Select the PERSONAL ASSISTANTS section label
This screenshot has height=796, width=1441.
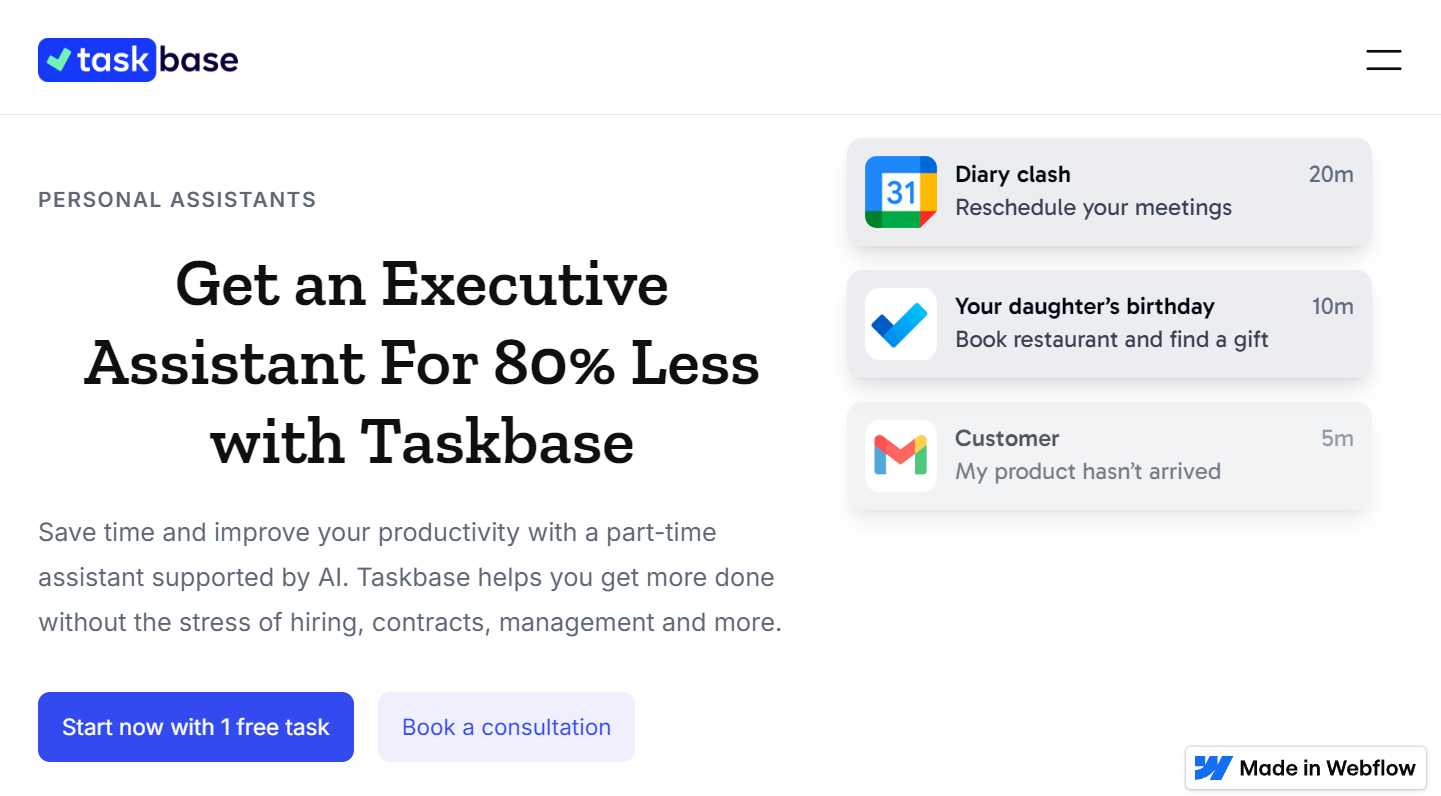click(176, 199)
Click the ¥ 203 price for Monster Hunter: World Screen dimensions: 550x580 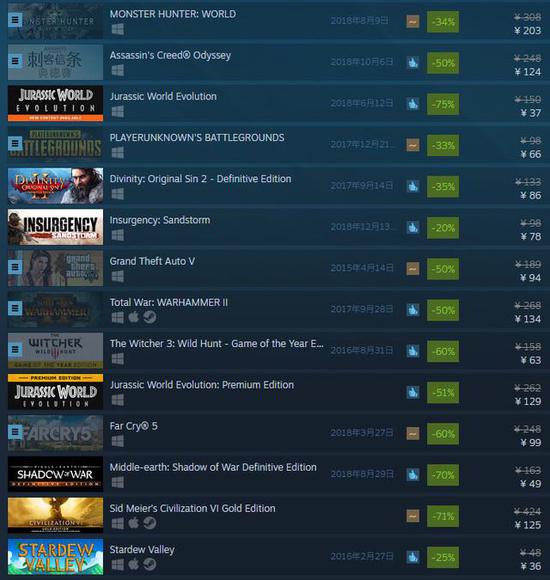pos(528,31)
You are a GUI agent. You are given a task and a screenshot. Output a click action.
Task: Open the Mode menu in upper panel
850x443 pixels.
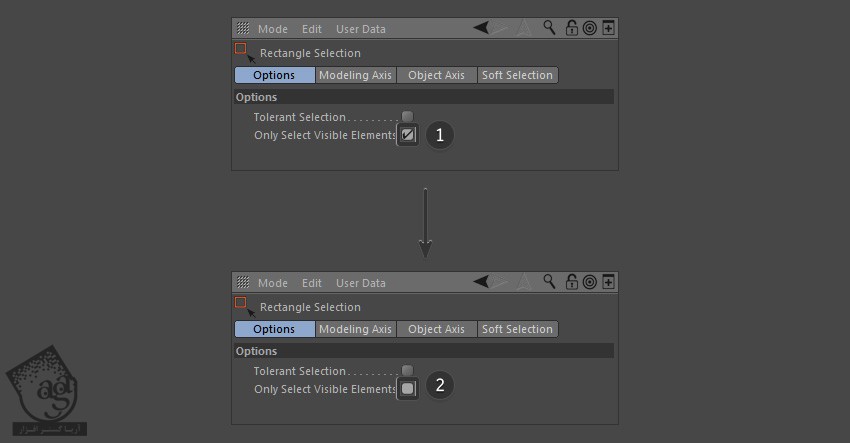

§ Exercise instructions
Please find every line in the items above that contains the word "screenshot", with case counting, and copy each of those lines.

§ Solution below
This screenshot has height=796, width=1441.
You are a GUI agent. You are given a task and a screenshot. Output a click action.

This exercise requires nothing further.